Завершает метатекст о войне рассказ «Девушка моей мечты» (1985), отсылающий к названию знаменитого немецкого трофейного фильма-мюзикла (“Die Frau meiner Träume”), посвященного легкой, полной приключений и любви жизни, в которой нет места потерям и печали. По мнению М. Туровской, огромная популярность картины свидетельствовала «об острейшем дефиците нормального благополучия, европейского уровня жизни (пусть и в стиле кич), наконец, эротической ценности женщины» [Туровская: 87]. На фоне романтического киносюжета разворачивается трагическая история встречи героя с матерью, освободившейся из сталинских лагерей. При этом внешнее сходство киногероини и недавней узницы подчеркнуто: обе красивы, изящны, но принадлежат разным мирам, и повествователь испытывает бессилие перед попыткой разгадать тайну матери, поражающей отсутствующим видом, медлительностью движений, замкнутостью:
«Она ни о чем не расспрашивала, даже об университете, как следовало бы матери э т о г о мира» (292).
Все названные тексты близки друг другу тематически, идейно, интонационно, когда о ключевых событиях эпохи повествует частный человек, дилетант. Судьба главного героя — школяра — связывает происходящее в некий узор (в стилистике В. Набокова), который с расстояния десятилетий и пытается воссоздать автор. Время войны для персонажа стало временем инициации, его путь разворачивается на границе эпох и миров, соединяет дом и окопы, живых и мертвых, настоящее и прошлое. Не случайно в финале рассказа «Утро красит нежным светом…» один из знакомых повествователя, слушающий его воспоминания, замечает:
«— Наверное, вы не выдумали… Но ведь время какое было — суровое, тревожное, а у вас какие-то шуточки, смешочки. Вы лучше как-нибудь об этом иначе рассказывайте…» (209).

* Представленные данные *

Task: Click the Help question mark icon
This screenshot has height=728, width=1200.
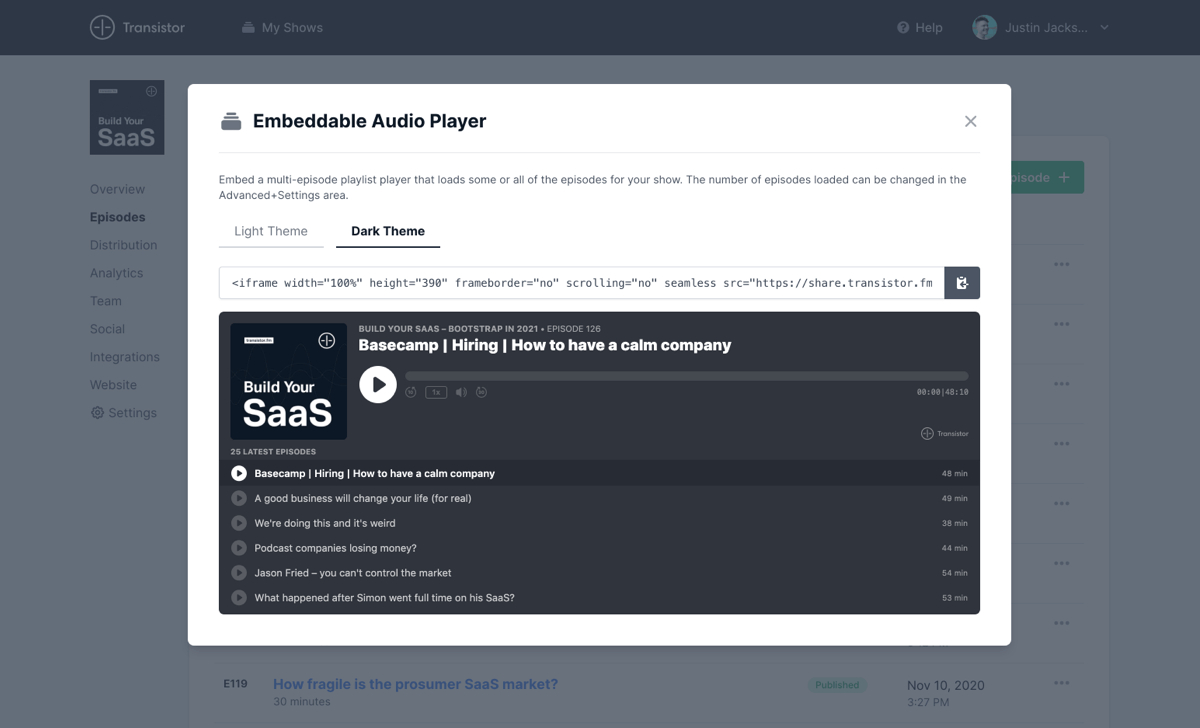Action: tap(903, 28)
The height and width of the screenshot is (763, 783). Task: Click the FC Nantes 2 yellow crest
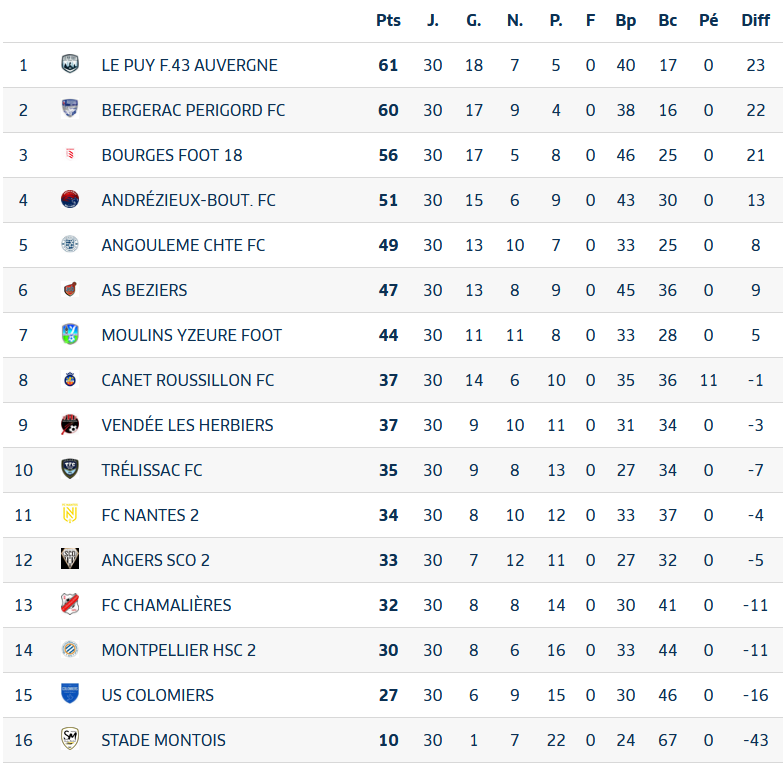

* Задание *
Продолжите статью о рассказах про войну, начав сразу после последнего приведенного в ней предложения.

* Результат *
Это и отличает трикстерскую традицию, когда за былинной фигурой воина торчат «уши» школяра, тайком одевшего солдатскую гимнастерку своего дяди:
«Не успел он пройти и двадцати шагов, как я с лихорадочной поспешностью напялил на себя его гимнастерку, галифе, сапоги, пилотку и, распространяя благоухание окопов, выскочил на Грибоедовскую и двинулся к Юрке Папинянцу. Просто так идти не хотелось — я ударил строевым и так строевым прошел до самых Соло-лак, козыряя военным и счастливо избежав патрулей…» (205).
Таким образом, стратегия трикстера остается актуальной и для героя, и для повествователя, развернувшего героический пафос официальной литературы о войне в жесткую реальность, пишущего «о кривоногом дурачке, который почему-то не жаждет умереть на поле брани, а хочет жить, жить»3, — признается сам автор.
Военные тексты Б. Окуджавы в дискурсе «лейтенантской прозы»
Тематически, образно произведения Б. Окуджавы соотносятся с «лейтенантской прозой», рождение которой приходится на время «оттепели». Автор не раз подчеркивал свою ориентацию то на окопы В. Некрасова, то на сюжеты «лейтенантов», но относился к этим писателям с подчеркнуто ученической позиции:
«…Рисуя свою фронтовую юность, нет-нет, да и вспомню, как возвышенный урок , то окопы Некрасова, то Симонова, то Быкова, то Бакланова, то Бондарева, все это грозное , трагическое , героическое , кровавое …»4.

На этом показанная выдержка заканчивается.